- [THE TASK]: Leaving out the pictures, print exactly the lines from the one holding "This screenshot has width=1024, height=598." to the last line of the entries below, both included, and nothing more.

- [MATERIAL PROVIDED]:
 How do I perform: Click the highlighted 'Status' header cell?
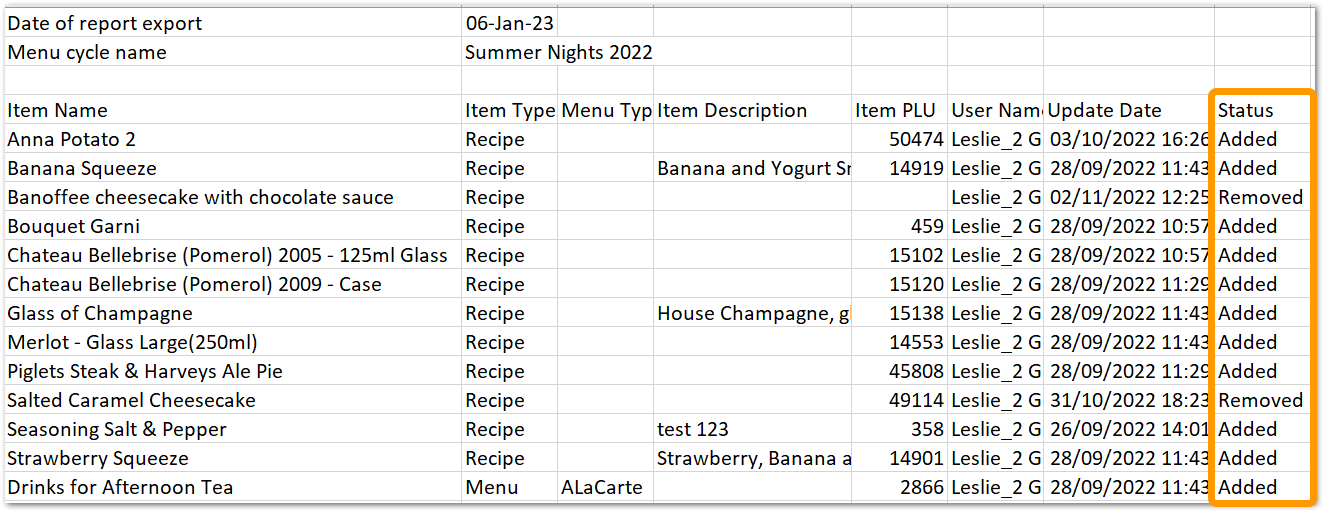click(1262, 110)
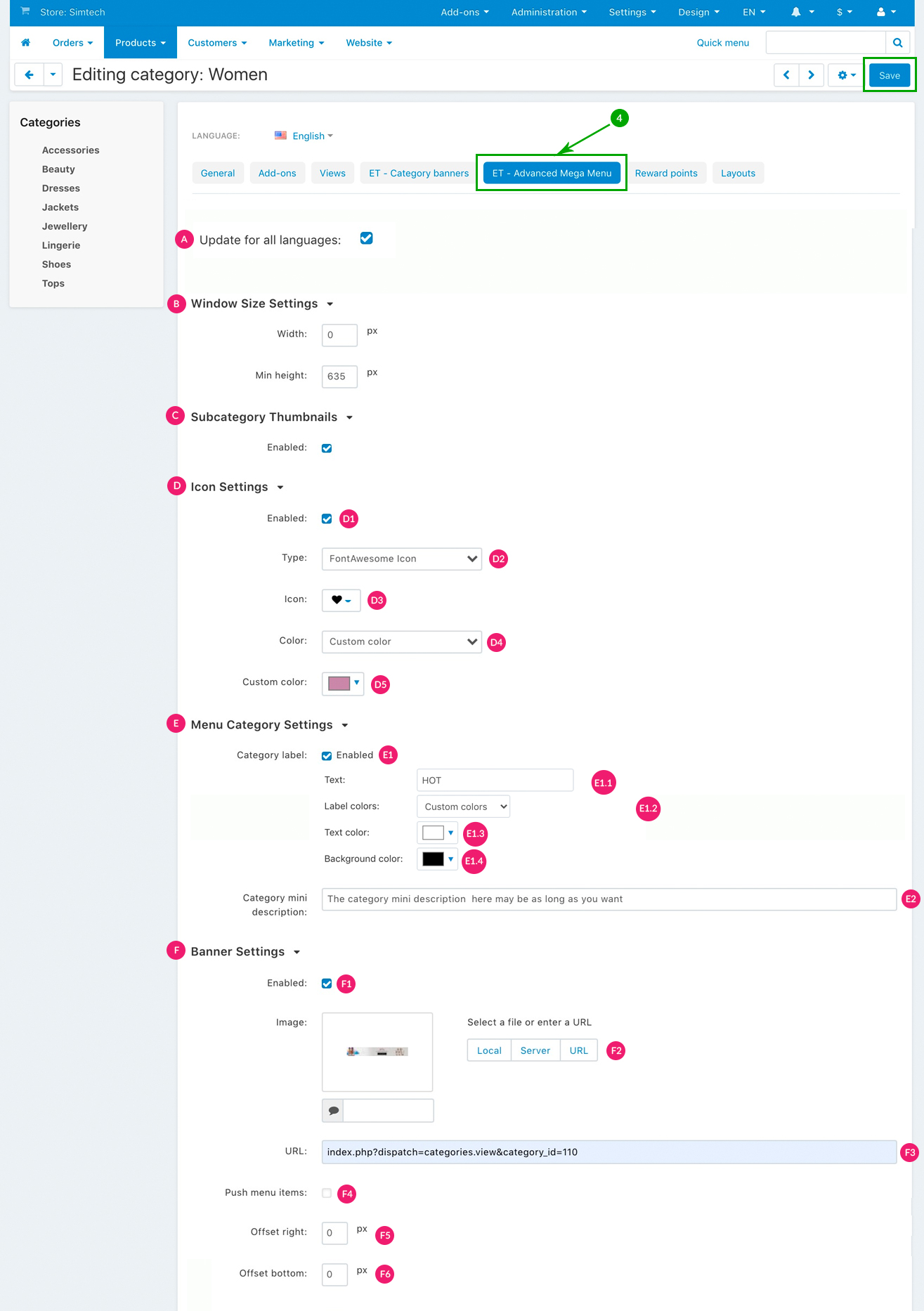Go to the next category arrow
Viewport: 924px width, 1311px height.
811,75

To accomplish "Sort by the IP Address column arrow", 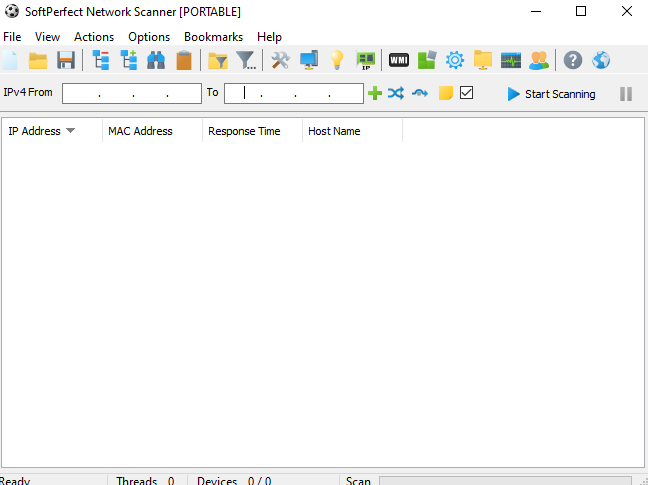I will tap(70, 131).
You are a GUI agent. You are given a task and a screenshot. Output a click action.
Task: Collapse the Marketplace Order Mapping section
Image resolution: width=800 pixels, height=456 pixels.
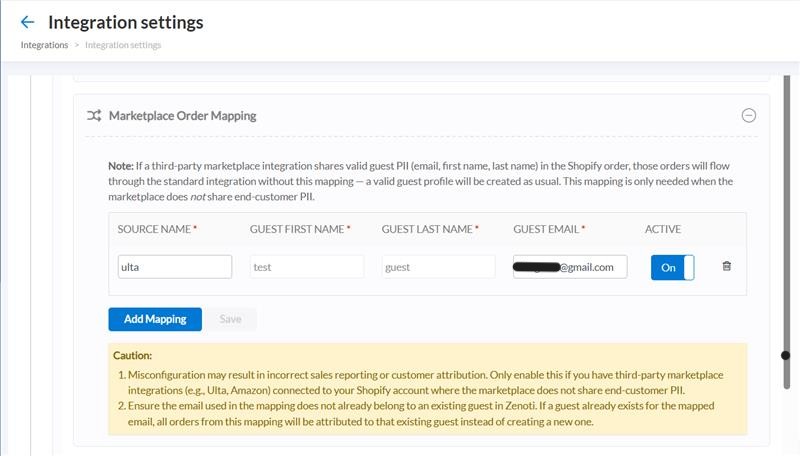(x=748, y=116)
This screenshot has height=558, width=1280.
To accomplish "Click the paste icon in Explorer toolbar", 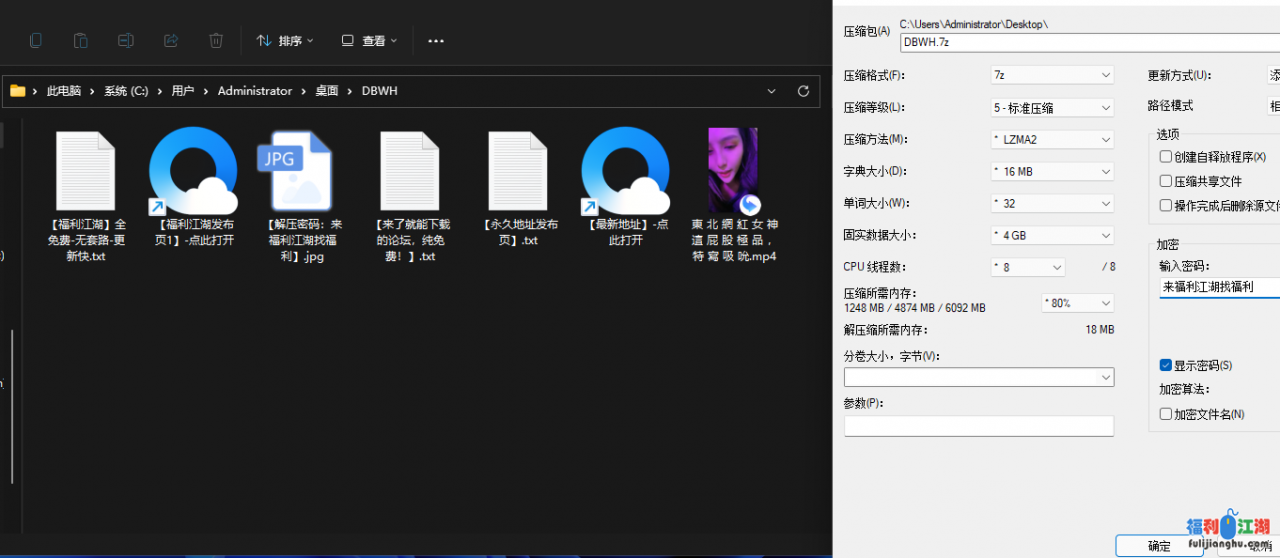I will 81,41.
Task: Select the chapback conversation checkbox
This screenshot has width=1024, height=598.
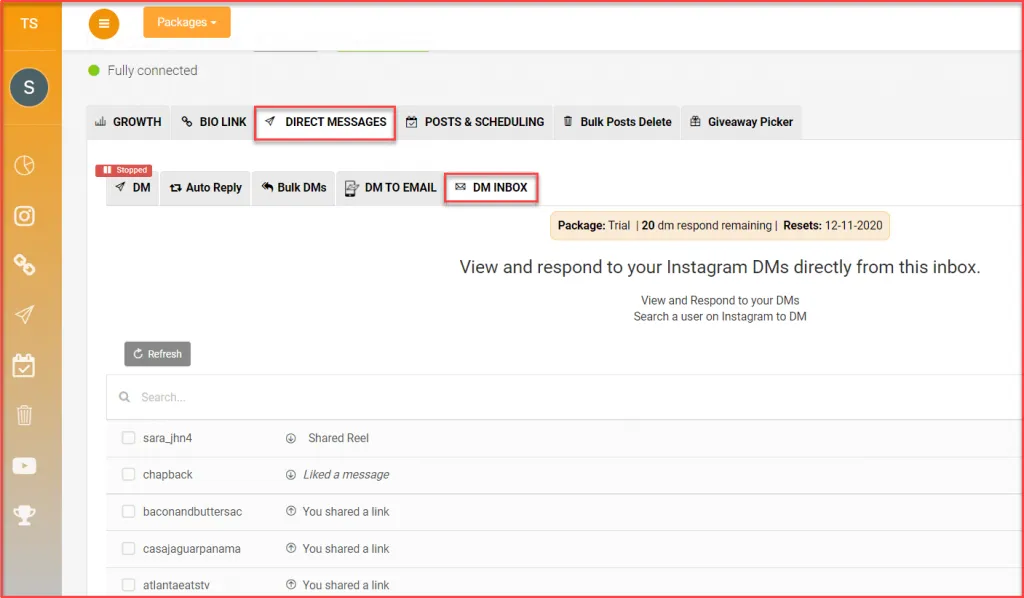Action: (127, 474)
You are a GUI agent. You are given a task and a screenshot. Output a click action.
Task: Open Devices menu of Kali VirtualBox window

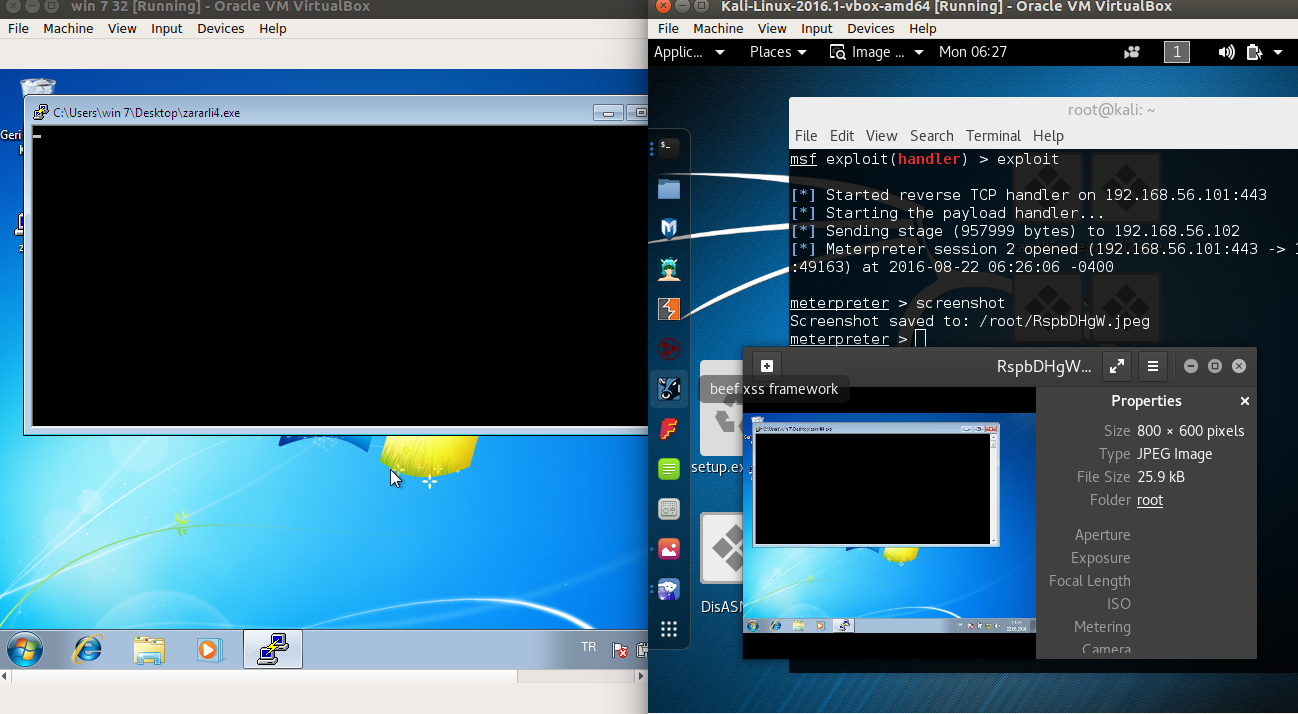pos(870,29)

- [WRITTEN SOLUTION]:
This screenshot has width=1024, height=598.
Action: (127, 474)
You are a GUI agent. You are given a task and a screenshot. Output a click action.
Task: Open Devices menu of Kali VirtualBox window

pos(870,29)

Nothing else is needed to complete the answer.